AI-first delivery bottlenecks

ThoughtWorks: AI coding tools create local speed gains but slow overall delivery without SDLC-wide orchestration Developer Summit
TL;DW
  • Imbalanced AI adoption—enhancing only developers while ignoring designers, product managers, security—creates upstream and downstream bottlenecks; Theory of Constraints shows optimizing one part of SDLC without cross-functional support actually slows overall delivery.
  • AI coding agents expose the "lethal trifecta": access to sensitive information, susceptibility to malicious input via context poisoning, and ability to exfiltrate data—making your development environment a new attack surface.
  • GitClear 2023-2024 data shows code refactoring declining, code churn rising, and code added accelerating with AI—indicating increased technical debt, rework, and debugging burden despite higher code generation velocity.
  • Token spend scales uncontrollably: power users burning $20/developer/day ($400+/month) versus initial $20/month plans; rogue AI usage and unmonitored model deployments create compliance and cost visibility crises.
  • Value stream mapping—identifying friction points across your entire path-to-production from ideation to production maintenance—is the only way to justify ROI and adopt AI strategically rather than chasing shiny tools.
  • Effective coding agents require mature engineering practices: strong CI/CD, comprehensive test harness, fast feedback loops.

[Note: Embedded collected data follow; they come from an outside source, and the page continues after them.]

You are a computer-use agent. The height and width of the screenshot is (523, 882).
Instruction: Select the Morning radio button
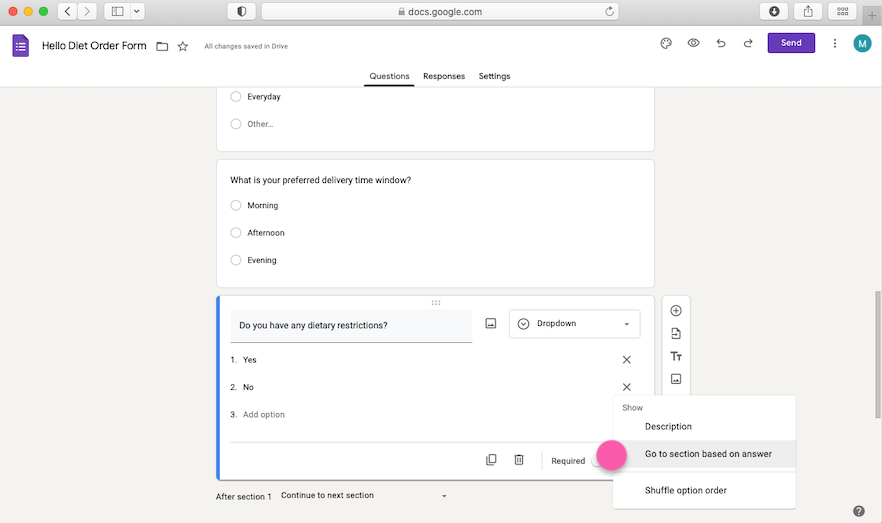point(236,206)
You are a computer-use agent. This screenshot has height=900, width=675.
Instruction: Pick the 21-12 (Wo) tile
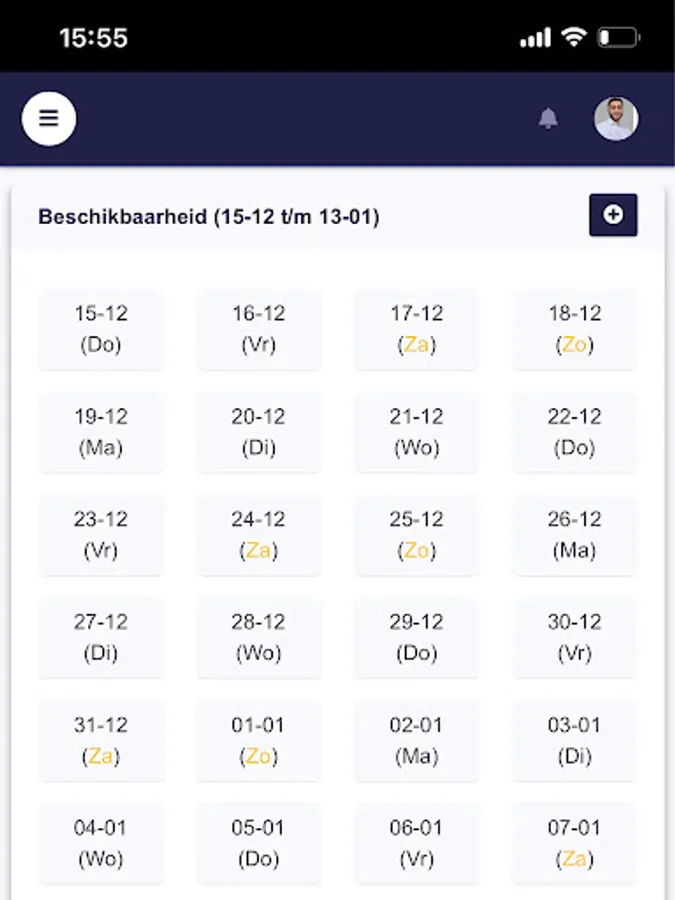click(416, 432)
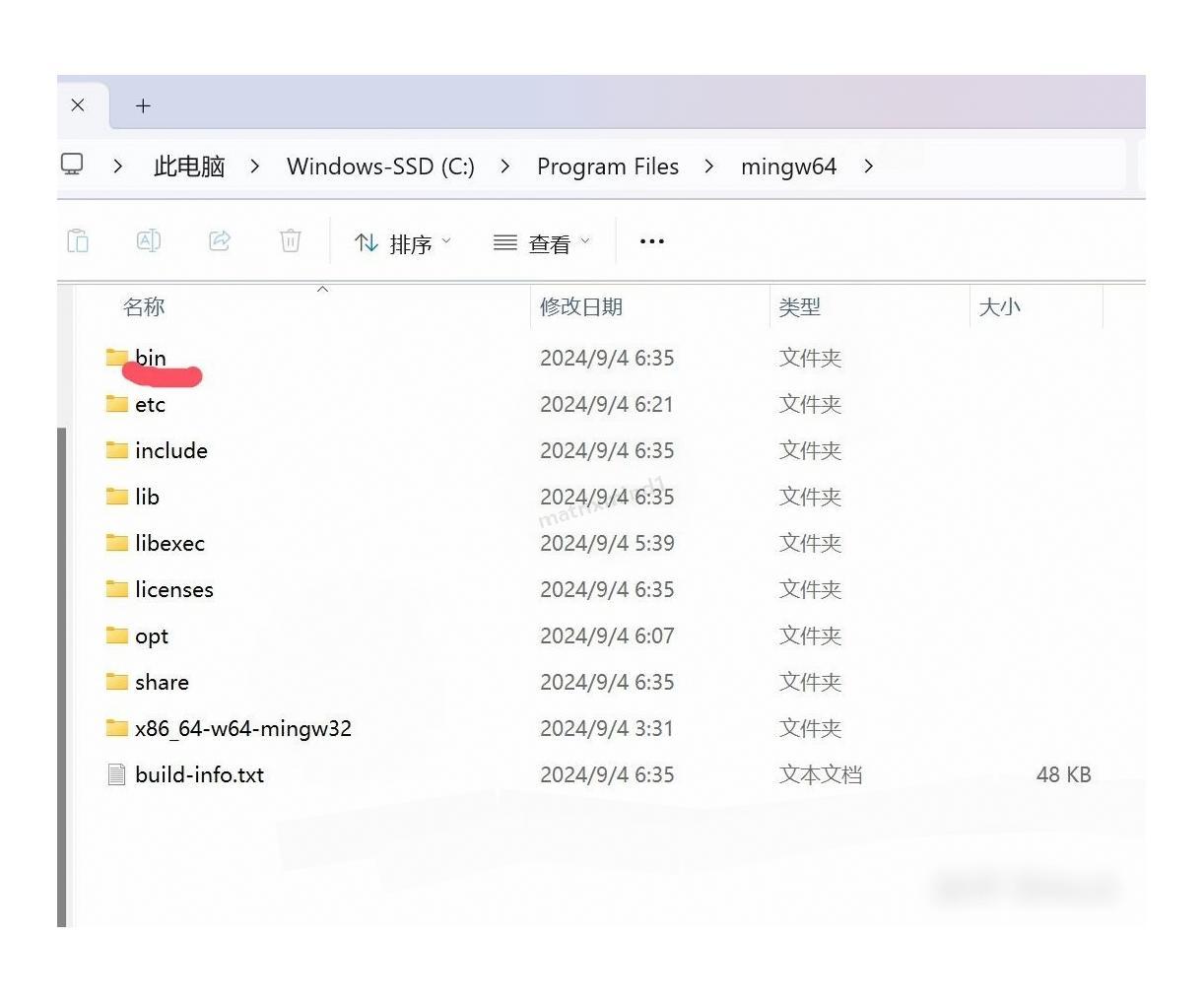
Task: Open the See more (...) menu
Action: (650, 241)
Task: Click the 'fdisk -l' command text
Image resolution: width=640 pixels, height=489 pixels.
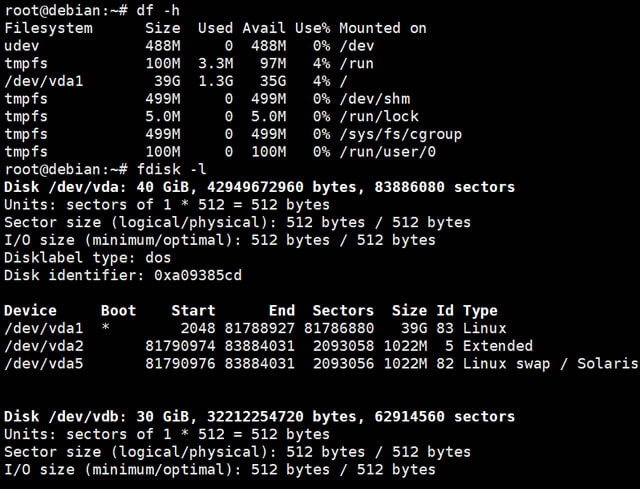Action: (x=171, y=169)
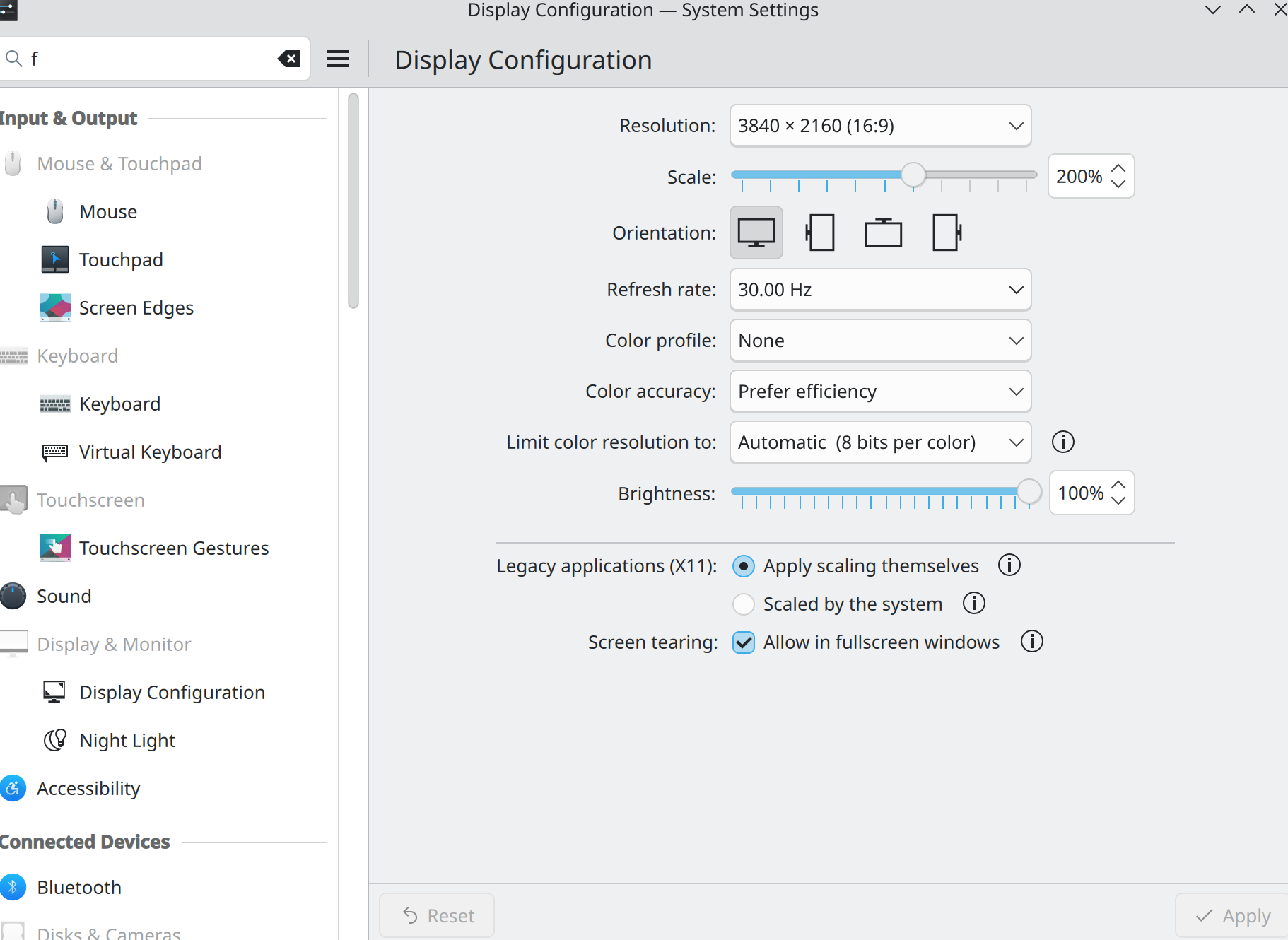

AI amplifies both good and bad practices indiscriminately; poor fundamentals become worse with AI.
  • Build an agentic delivery platform applying platform thinking: standardized channels (IDE, terminal, dev portal), reusable agentic capabilities, static context (coding guidelines, reference architectures), dynamic context (domain knowledge packs), and control plane governance for token spend and security guardrails.
  • Measure AI productivity across three dimensions—human attitudes (developer satisfaction, debugging ease), system behavior (build time, test runtime, MTTR), and activity metrics (velocity, coverage)—not single metrics like LOC or code churn alone.
  • DORA 2025 shows teams with quality internal platforms and value stream mapping achieve large increases in AI adoption; rework rate and deployment frequency are leading indicators of successful AI scaling, not code generation speed.
  • Get people aligned through four levers: basic AI literacy for all, champions and communities of practice, use case-driven adoption (not tool-driven), and an organizational AI playbook capturing what works and what doesn't.

Vanya Sharma, ThoughtWorks India head of tech, identifies three compounding risks: workflow fragmentation that accelerates individual output without system throughput, a 'lethal trifecta' security exposure in agentic coding tools, and rising code churn despite faster generation. Proposes value stream mapping and platform-layer governance as remedies.